Chief Insp. Melvin Montante, head of the Central Luzon police intelligence division, said Thursday that the bribe was offered through SPO1 Jose Santos, one of the arresting officers.
Police arrested Pendulas in a bar in the City of San Fernando in Pampanga province at around 11 p.m. on Friday on syndicated estafa charges filed in Iligan City, Misamis Oriental province, by five complainants seeking recovery of P29 million they had lost in the pyramid scam.
‘Name your price’
“My men said she was shaking when they were about to interview her. She passed her [cell] phone to [SPO1] Jose Santos. The caller, a man who did not identify himself and who spoke in Tagalog, first offered P100 million. Then he told Santos, ‘Name your price,’” Montante said.
The call came between 1:30 a.m. and 2 a.m. on Saturday.
The man did not call again.
Santos confirmed the bribe offer.
Montante said he called Chief Supt. Raul Petrasanta, Central Luzon regional police director, to report the bribery attempt.
“[Chief Supt.] Petrasanta told me, ‘Don’t entertain any offer,’” Montante said.
Pendulas, 26, allegedly a coconspirator in the pyramid scam, is detained in the regional police headquarters at Camp Olivas in San Fernando.
Her lawyer, Rosabel Cui, called the bribery attempt “absolutely untrue” and “ridiculous.”
“She is not the millionaire that they have been trying to portray her to be,” Cui said by telephone.
Pendulas was arrested a year after information came that she had gone into hiding in Central Luzon.
Police said they had difficulty tracking her down because she had a “nose lift” and assumed a different name.
The scam supposedly led by Amalilio, president of Aman Futures Group Philippines Inc., was uncovered in 2012.
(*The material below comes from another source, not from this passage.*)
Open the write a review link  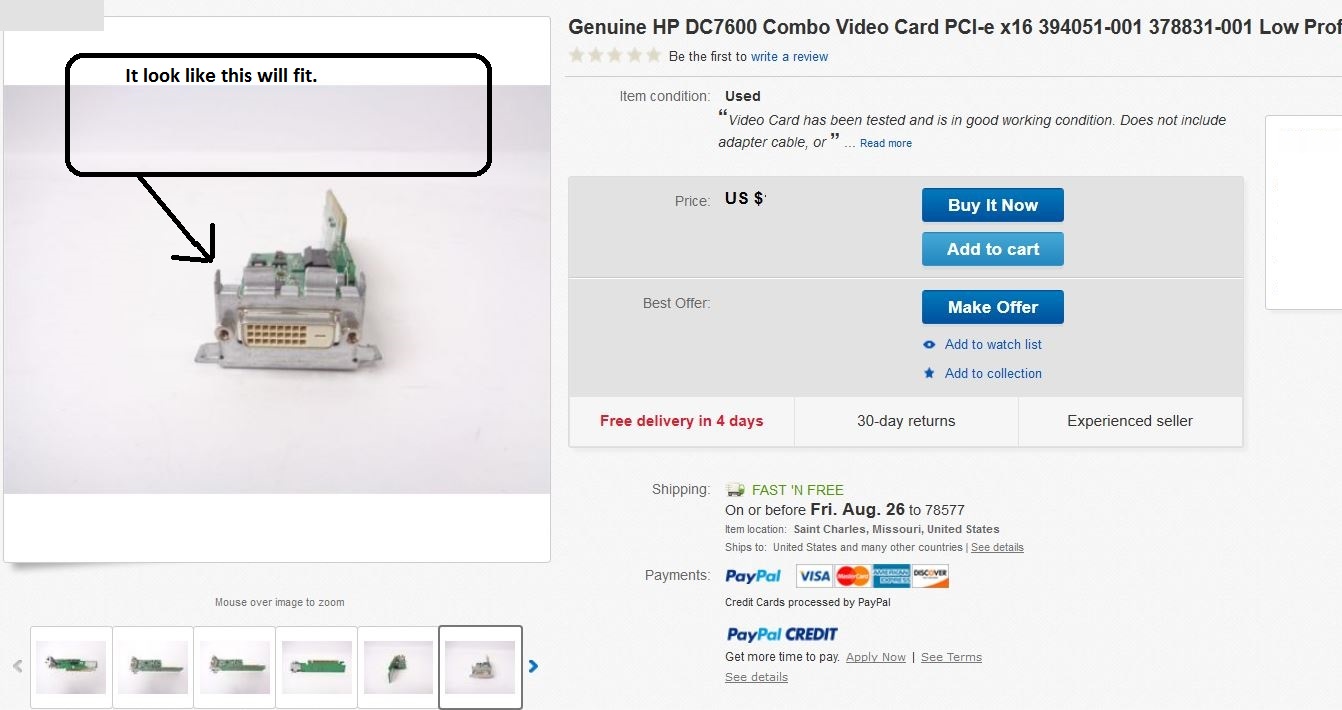789,57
The victims include local politicians, policemen, soldiers, government employees, market vendors, farmers, drivers and overseas Filipino workers in the Visayas and Mindanao.
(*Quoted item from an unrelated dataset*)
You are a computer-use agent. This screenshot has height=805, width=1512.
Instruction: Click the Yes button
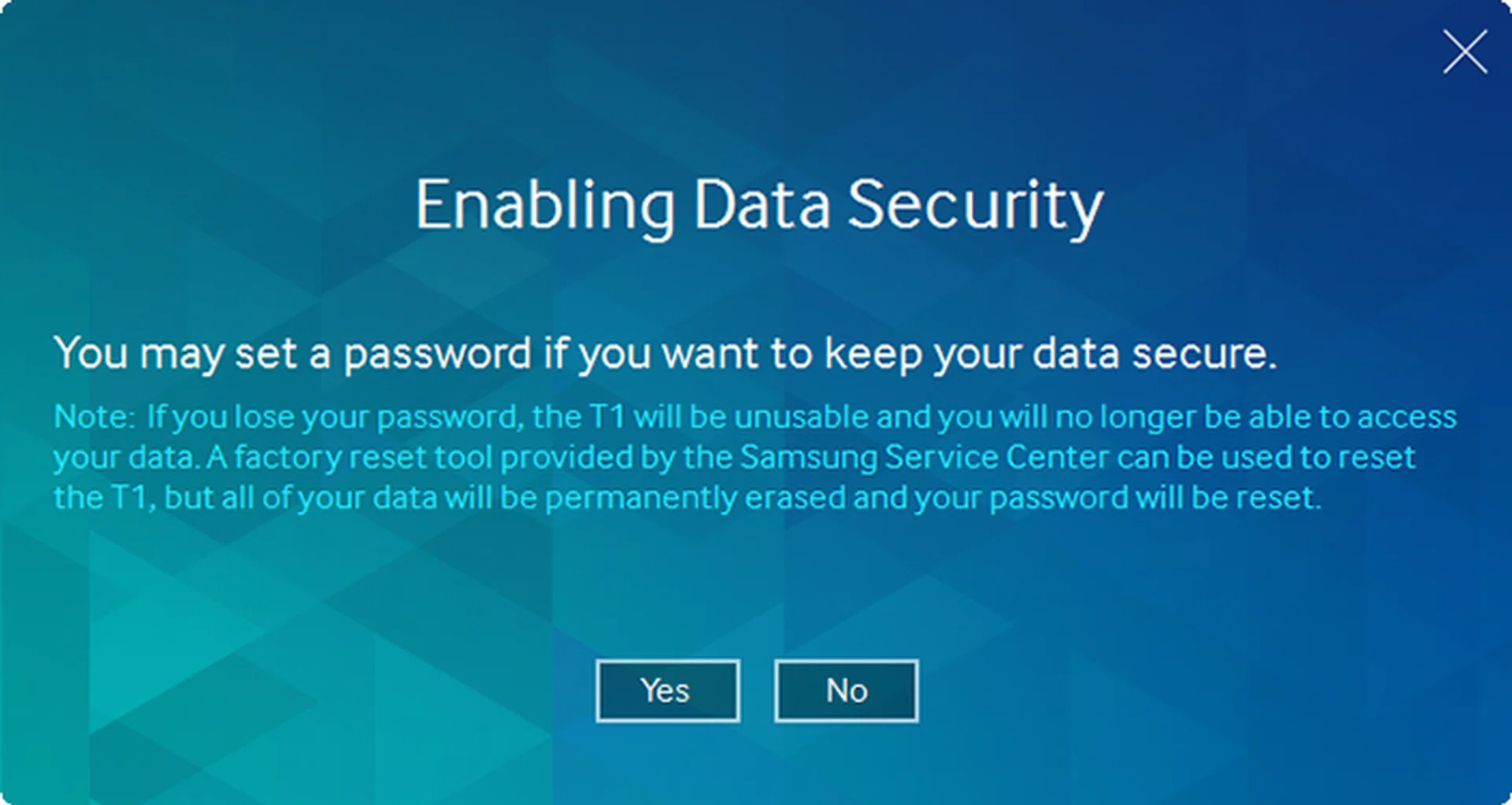click(667, 691)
Amalilio was arrested in Malaysia last year for passport fraud. He remains jailed there.
Montante said Pendulas refused to speak to investigators about her role in the pyramid scam, in which investors were lured to invest money with the promise that they would get their investment back within eight days with up to 60-percent profit.
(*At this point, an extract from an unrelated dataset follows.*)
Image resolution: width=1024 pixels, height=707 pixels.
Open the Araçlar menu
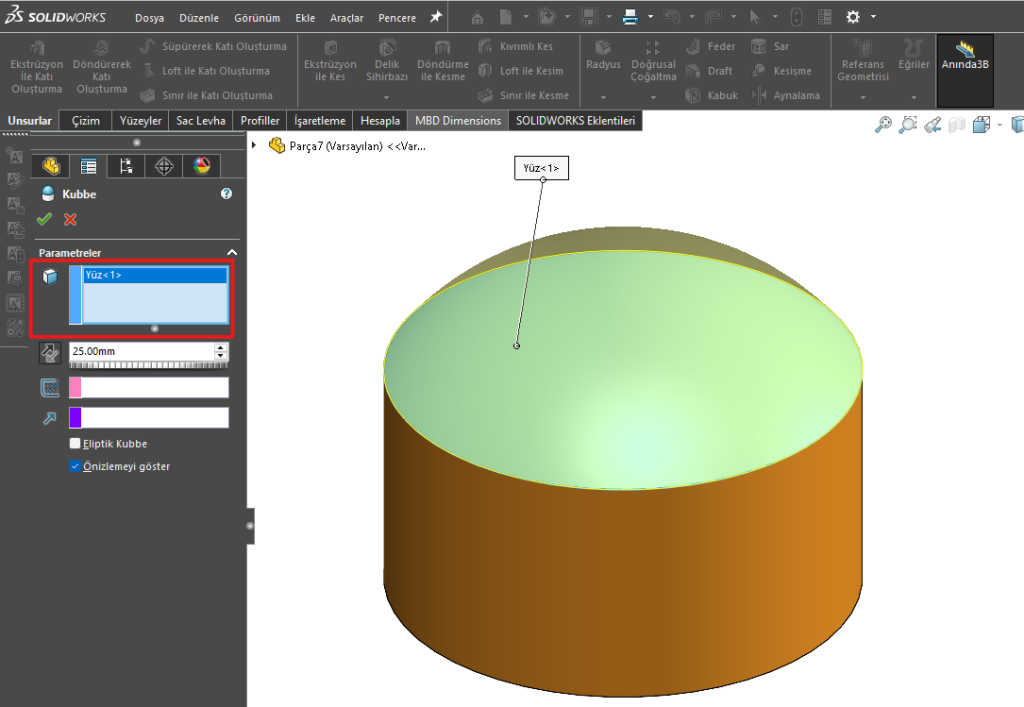pyautogui.click(x=347, y=18)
As in the Ponzi scheme, the investors in the pyramid scam were paid from the investments of other, unsuspecting victims.
When Amalilio ran out of new investors to pay off his old investors, the scam collapsed and he fled to the Malaysian state of Sabah in northern Borneo.
He was arrested there in January last year and was about to be deported to the Philippines when a Malaysian court ordered that he stand trial in Malaysia.
Amalilio was sentenced to two years in prison.
As for Pendulas, Montante said she would be turned over to a Department of Justice detention center in Manila soon.